VIENNA, Austria — Saudi Arabia’s oil minister said Tuesday he expected OPEC to keep output steady for the rest of this year, in comments reflecting expectations that crude prices and supply are in sync with the fitfully recovering world economy.

Along with other OPEC oil ministers, Saudi Arabia’s Ali Naimi had already indicated that the Organization of the Petroleum Exporting Countries would agree to keep production targets at present levels when the 12-country group meets Wednesday.

But his subsequent comments indicated that the Saudis — the informal policy setters for OPEC — expected the status quo to prevail for all of 2010; prices between $70 and $85 dollars a barrel and daily output at close to 27 million barrels.

Naimi told reporters he foresees “no change in OPEC output for the rest of the year.” On Monday he described the market as being “in a very happy situation.”

The Saudis, who are OPEC’s top producers, usually have their way within the organization. But with U.S. demand for oil lacklustre, even traditional price hawks like Iran and Venezuela are happy with present prices near $80 a barrel as the 12-nation organization prepares to make a decision on output Wednesday.

“Anything else than a roll-over of the current target production would be a big surprise,” said Vienna’s JBC Energy, in comments looking ahead to Wednesday.

OPEC has left its members’ production quotas unchanged since December 2008, when it announced the last of a series of cuts aimed at bringing their output down by 4.2 million barrels per day. The cuts helped engineer a rebound in crude prices, which had collapsed to the low $30s from a mid-2008 high of almost $150 per barrel.

Since the oil ministers last met three months ago, prices mostly have hovered between $70 and $80 a barrel — a range that most OPEC nations have factored into their national budgets this year. That has kept even hard-liners Iran and Venezuela on board with other OPEC members.

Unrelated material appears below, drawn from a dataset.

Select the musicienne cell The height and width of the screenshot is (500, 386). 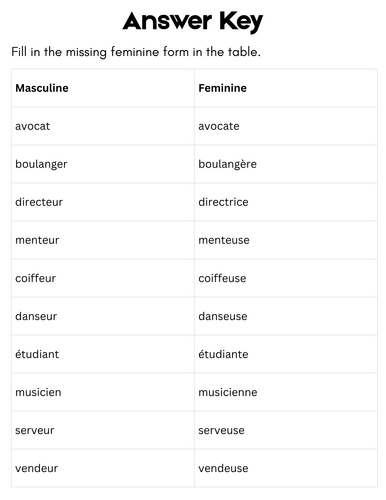coord(286,392)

“OPEC should not take any decision to change production,” Iranian oil minister Masoud Mirkazemi told reporters in Tehran on Monday, echoing comments voiced by Rafael Ramirez, his Venezuelan counterpart, and other ministers.

“We’re happy with the situation,” said Nigerian oil minister Rilwanu Lukman. Iraqi Oil Minister Hussain al-Shahristani said he thought “we should keep things as they are.” And Jose Botelho de Vasconcelos, Angola’s oil minister described present prices as “fair,” adding that an add-on of just $10 could jeopardize the world’s economic recovery.

Still, there will be behind-the-scenes pressure on some members to produce less by honouring their allotted targets.

OPEC now is producing nearly 2 million barrels above its official target — a result of cheating by individual nations on their quotas. While OPEC does not reveal which nations are overproducing and by how much, overall quota compliance within the group is now estimated at little more than 50 per cent.

All OPEC countries except Iraq are under quotas.

The ministers of Qatar and Kuwait said the Vienna meeting would urge members to keep to their quotas. Naimi’s comments left open the possibility that OPEC might raise quotas at a later date, to bring formal output closer to real production.

Oil prices climbed on the eve of the meeting, with benchmark crude fetching $81.88 a barrel on the New York Mercantile Exchange after a weak U.S. housing report showing construction of new homes and apartments falling 5.9 per cent in February. The weak showing put downward pressure on the dollar, sending investors into the crude market.

World oil demand is expected to rise this year due to surging economic activity in Asian countries, especially China. The International Energy Agency, which advises oil-consuming countries, predicts that the world’s appetite for crude will average 86.6 million barrels a day this year, or 1.6 million barrels a day more than 2009’s 86.5 million barrels.

Still, oil markets remain concerned about shaky demand in the U.S. Crude consumption there and in other top industrialized nations is expected to contract in 2010 for the fifth consecutive year.

Alluding to the uncertain world economic situation, Algerian Energy Minister Chakib Khelil said he expected crude to fluctuate “in the $75 to $85 range” for the rest of the year.